The Gallery possesses  works by famous painters of the avant-garde, and permanent participants of international exhibitions, which today determine the popularity of the collection. Vasili Kandinsky’s (1866-1944) “The Oriental suite; Arabs ׀׀׀” is one of the masterpieces of the collection.It was painted in 1911, at a crucial moment in Kandinsky’s work, and is characterized by the appearance of new, abstract forms.The composition is dynamic due to correlation of lines, forms and spots, which transform silhouettes of flying riders, into the jar and contours of a woman’s figure. Although they are signs and symbols traditionally connected with the East, all these images are easy to recognize. The contrast of warm and cool colours establishes the mood of the work and while the original colouristic harmony expresses the spirit and atmosphere of the East.

Another masterpiece of the collection is Marc Chagall’s (1887-1985) “Summer House”  painted in 1917, in one of the happy periods of his life, the composition attracts  the viewer with sincerity and poetic spirit characteristic of the master. 

The works by the followers of P. Sezanne (the painters of the circle “Bubnovy valet”) Ilya Mashkov (1881-1944), and Alexander Kuprin (1880-1960), alongside with their associates Mikhail Larionov (1881-1964), Natalia Goncharova (1881-1962), are the pride of the Russian collection. More than seventeen works by Robert Falk (1886-1958) are kept in the Museum. These works are among his masterpieces and are evidence to his high artistic skill and rare sense of colour. Those features are wonderfully expressed in one of his best works, “A Woman in a Rose Shawl”, the portrait of the painter’s wife, A. Shchekin-Krotova. The colouring worked up in rose and grey tones stresses the refinement and femininity of the model, endowing her image with special spirituality and lyricism.

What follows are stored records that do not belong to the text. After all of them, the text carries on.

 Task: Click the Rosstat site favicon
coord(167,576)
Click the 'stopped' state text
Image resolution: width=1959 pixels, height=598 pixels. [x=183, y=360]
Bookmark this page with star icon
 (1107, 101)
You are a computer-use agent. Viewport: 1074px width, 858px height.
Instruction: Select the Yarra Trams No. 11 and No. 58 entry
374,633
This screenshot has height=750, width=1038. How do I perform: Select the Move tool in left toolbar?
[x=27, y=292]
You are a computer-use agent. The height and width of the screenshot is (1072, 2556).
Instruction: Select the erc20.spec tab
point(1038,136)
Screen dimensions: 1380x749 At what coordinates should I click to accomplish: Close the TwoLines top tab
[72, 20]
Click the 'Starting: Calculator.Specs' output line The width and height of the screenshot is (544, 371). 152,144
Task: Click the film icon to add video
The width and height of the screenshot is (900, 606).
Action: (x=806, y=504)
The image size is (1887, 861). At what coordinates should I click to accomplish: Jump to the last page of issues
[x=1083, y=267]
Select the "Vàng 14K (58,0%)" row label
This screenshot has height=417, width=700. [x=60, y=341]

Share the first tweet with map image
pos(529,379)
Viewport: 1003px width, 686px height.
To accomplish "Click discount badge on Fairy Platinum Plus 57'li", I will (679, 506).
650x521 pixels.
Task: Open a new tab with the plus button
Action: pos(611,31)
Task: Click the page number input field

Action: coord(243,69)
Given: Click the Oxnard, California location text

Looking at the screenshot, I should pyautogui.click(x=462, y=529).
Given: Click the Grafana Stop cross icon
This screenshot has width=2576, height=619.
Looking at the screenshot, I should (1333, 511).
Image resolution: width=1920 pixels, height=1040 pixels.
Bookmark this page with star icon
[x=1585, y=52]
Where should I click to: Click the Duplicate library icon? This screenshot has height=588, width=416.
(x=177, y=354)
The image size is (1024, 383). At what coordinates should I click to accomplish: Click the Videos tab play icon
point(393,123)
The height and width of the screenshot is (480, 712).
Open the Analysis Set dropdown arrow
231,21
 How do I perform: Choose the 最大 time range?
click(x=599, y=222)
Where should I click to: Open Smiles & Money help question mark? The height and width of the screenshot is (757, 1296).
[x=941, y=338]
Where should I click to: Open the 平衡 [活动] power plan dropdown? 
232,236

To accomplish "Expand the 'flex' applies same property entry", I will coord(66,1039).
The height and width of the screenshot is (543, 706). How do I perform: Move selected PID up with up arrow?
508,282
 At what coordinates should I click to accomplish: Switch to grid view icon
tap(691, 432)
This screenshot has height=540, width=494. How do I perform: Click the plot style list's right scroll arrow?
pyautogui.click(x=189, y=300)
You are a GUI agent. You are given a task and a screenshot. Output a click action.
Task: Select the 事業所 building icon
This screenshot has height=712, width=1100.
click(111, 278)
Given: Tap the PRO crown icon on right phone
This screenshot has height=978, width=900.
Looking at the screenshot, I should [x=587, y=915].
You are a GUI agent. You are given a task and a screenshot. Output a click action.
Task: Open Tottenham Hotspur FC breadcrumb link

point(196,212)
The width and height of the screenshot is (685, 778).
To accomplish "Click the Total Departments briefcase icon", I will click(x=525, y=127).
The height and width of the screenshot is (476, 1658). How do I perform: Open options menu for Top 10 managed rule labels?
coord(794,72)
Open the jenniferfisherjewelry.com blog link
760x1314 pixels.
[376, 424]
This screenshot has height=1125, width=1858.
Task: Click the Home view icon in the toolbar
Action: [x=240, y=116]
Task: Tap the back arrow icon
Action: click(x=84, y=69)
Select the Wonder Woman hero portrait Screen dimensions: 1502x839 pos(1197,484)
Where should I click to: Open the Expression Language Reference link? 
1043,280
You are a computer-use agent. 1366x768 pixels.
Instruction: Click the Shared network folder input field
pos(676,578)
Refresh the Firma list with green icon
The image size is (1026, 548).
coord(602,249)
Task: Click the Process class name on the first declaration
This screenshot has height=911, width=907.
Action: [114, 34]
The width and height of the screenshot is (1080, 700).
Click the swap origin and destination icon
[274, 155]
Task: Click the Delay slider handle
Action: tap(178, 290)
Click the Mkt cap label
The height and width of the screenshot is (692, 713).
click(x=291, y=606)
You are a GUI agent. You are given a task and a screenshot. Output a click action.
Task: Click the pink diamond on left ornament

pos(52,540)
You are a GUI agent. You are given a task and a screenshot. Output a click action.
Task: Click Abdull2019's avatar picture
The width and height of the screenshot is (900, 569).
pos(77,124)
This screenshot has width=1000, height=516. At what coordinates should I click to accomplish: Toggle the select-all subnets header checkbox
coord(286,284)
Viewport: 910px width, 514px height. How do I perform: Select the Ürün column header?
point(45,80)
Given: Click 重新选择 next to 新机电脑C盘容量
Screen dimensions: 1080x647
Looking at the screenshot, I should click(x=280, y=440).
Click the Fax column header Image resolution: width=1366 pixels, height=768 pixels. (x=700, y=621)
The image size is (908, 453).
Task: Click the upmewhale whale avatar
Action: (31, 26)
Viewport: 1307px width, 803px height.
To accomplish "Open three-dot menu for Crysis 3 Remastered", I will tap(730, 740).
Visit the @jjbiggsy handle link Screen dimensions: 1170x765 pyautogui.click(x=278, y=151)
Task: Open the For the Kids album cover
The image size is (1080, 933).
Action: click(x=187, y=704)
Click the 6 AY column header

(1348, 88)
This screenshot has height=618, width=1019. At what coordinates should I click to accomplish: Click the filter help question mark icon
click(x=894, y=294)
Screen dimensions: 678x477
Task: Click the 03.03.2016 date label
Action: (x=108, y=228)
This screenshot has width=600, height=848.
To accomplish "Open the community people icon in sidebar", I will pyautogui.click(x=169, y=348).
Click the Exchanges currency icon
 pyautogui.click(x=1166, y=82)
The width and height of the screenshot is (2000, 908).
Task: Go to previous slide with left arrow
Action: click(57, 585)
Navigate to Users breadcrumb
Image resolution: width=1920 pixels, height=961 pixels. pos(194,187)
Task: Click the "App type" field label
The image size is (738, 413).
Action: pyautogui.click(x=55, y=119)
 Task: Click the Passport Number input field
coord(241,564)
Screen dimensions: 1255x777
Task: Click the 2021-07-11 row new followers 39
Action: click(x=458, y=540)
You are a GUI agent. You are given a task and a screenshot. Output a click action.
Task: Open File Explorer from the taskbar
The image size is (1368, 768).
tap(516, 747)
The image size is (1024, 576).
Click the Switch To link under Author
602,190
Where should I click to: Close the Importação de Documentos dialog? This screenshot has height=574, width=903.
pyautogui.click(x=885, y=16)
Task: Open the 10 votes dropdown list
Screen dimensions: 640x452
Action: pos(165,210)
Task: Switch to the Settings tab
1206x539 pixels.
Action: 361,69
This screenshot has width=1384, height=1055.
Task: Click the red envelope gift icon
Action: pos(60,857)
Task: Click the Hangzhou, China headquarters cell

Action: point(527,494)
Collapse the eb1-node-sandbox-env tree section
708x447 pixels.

The exposition of the Museum also represents works by masters of the Soviet school. Although the exhibits are not numerous, they cover the important stages of that period. The Gallery possesses works by the leading Soviet painters Piotr Konchalovsky (1876-1956), Arkadi Plastov (1893-1972), Pavel Korin (1892-1967), Sergei Gerassimov (1885-1964), Alexandr Deineka, Tatyana Yablonskaya (1917-2005). The collection also includes works by the painters of the “severe style” Anatoli Nikich (1918), Viktor Popkov (1932-1974) and other modern authors: Alexander Sukhanov (1945), Natalia Nesterova (1944), Yuri Zharkikh (1938) and Pavel Kondratev (1902-1985). Those works reveal the artistic strivings of the mentioned masters and the world outlook of whole epoch.